I work in this space on another platform, and the problems we regularly run into include things like:
* We aren't 100% confident that we've detected malware
* Users sometimes actually find malware to have some helpful functionality (e.g. photo filter app that uploads all your photos, not just the ones you hand it)
* Malware authors target mechanisms that we can provide feedback to users
* Saying you didn't find any malware can lead users to think there is no malware
* Users don't really know to do with "oh we found malware and fixed it for you"
…
There aren't impossible problems to solve (at least, I hope they aren't…) but they definitely require some thought. I don't quite know how Apple does malware scanning; my understanding was that they do a lot of signature matches which should help with "we are confident this is malware", but considering some of the behaviors described in the article ("macOS detected malware and didn't do anything?!") I suspect some of these are less reliable.
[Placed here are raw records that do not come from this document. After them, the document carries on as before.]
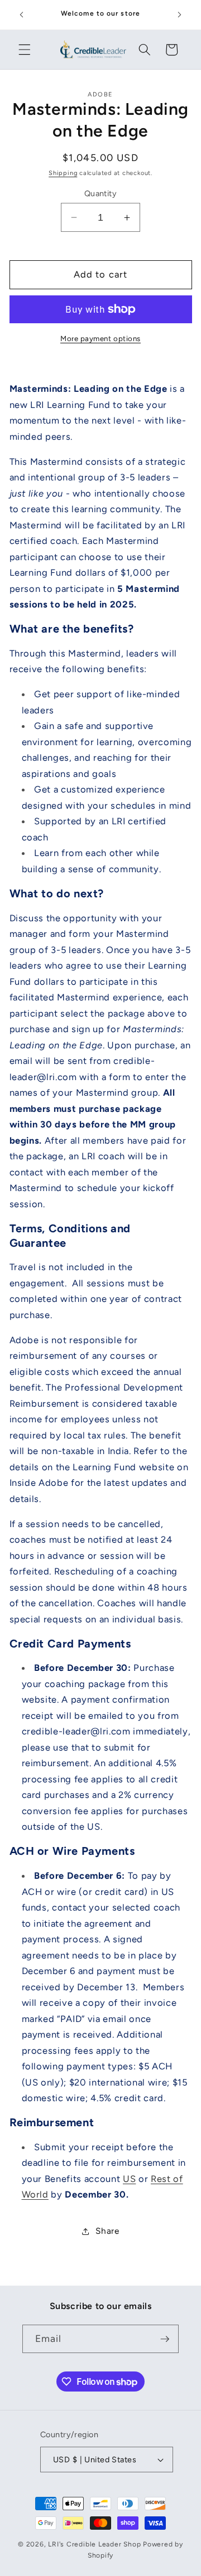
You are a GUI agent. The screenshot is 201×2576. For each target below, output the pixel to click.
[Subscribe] (164, 2339)
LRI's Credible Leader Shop (94, 2544)
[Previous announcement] (21, 15)
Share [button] (107, 2230)
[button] (24, 49)
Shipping (63, 173)
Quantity (100, 193)
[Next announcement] (180, 15)
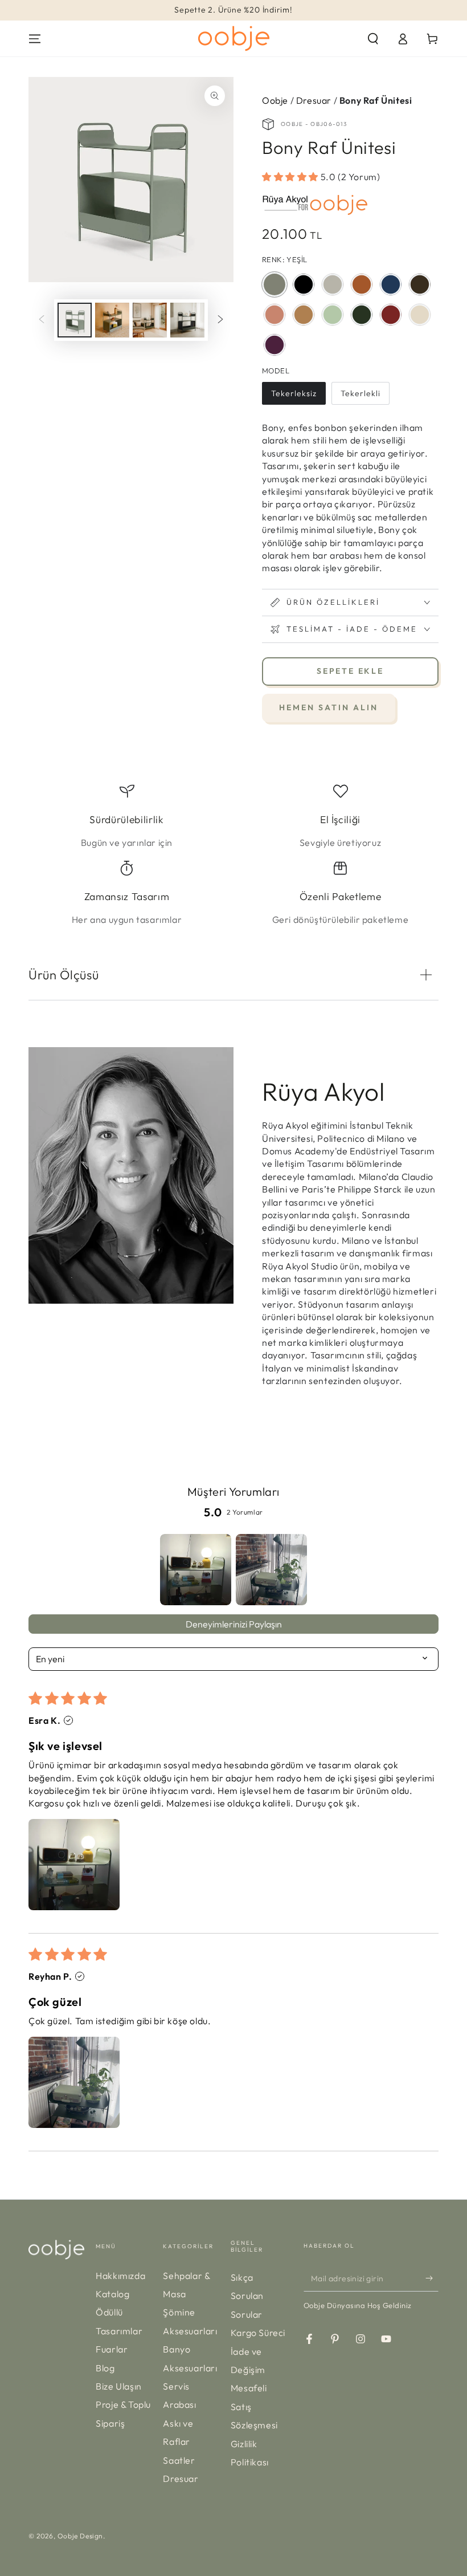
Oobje (276, 100)
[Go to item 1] (195, 1569)
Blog (105, 2368)
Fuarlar (112, 2349)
In any case, I get the feeling that Apple has not prioritized notifying the user of this because they don't want to spent the time on it for whatever reason. They don't really want to keep it secret, hence the API for third parties to perhaps solve the problem for them, but they aren't doing it themselves. Perhaps they really should; I think it's fine to be upset about this. The specific complaint I had was that the author seemed to imply that Apple purposefully underdocumented the API and made it hard to use for normal people, when that wasn't the purpose of it at all.
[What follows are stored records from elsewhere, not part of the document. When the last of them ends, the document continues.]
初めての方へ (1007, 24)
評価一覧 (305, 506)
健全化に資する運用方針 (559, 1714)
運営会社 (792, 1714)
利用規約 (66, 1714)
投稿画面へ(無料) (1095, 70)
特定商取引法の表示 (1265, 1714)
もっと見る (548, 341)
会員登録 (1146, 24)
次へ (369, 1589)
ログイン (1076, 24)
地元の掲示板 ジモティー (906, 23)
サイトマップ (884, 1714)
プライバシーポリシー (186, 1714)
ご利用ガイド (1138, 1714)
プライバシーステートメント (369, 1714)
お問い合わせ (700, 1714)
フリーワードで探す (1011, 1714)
Would you like Mac OS to work like your average Windows antivirus which keeps bombarding you with notifications that FIFTY THREATS HAVE BEEN DETECTED! BE AFRAID! ?
It looks like HN's URL truncation is mangling the link in the post above. I think it's meant to go to https://is.gd/hneoxB (using a URL shortener to work around the bug), but when the full URL is posted, (https://developer.apple.com/documentation/endpointsecurity/e...), it gets truncated after the first letter of the last path segment.
EDIT: For some reason, when you put the URL in parentheses, it's correctly handled once again.
It's a pretty clear dump of the contents of https://developer.apple.com/documentation/endpointsecurity/e..., just like every other endpoint security event. This tool is intended for users who are familiar with the Endpoint Security framework and want quick access to an entitled binary for testing purposes.
The author needs to understand that 1. developer APIs exist and are meant for developers, and 2. the OS is never going to be designed to be introspectable to someone like him and his users, because that would be an incredibly stupid way to design an OS. If you want to peek at what is going on, use the existing APIs and package it up as an app for your users to use. Exposing raw events like the author wants is neither useful or actionable for most users.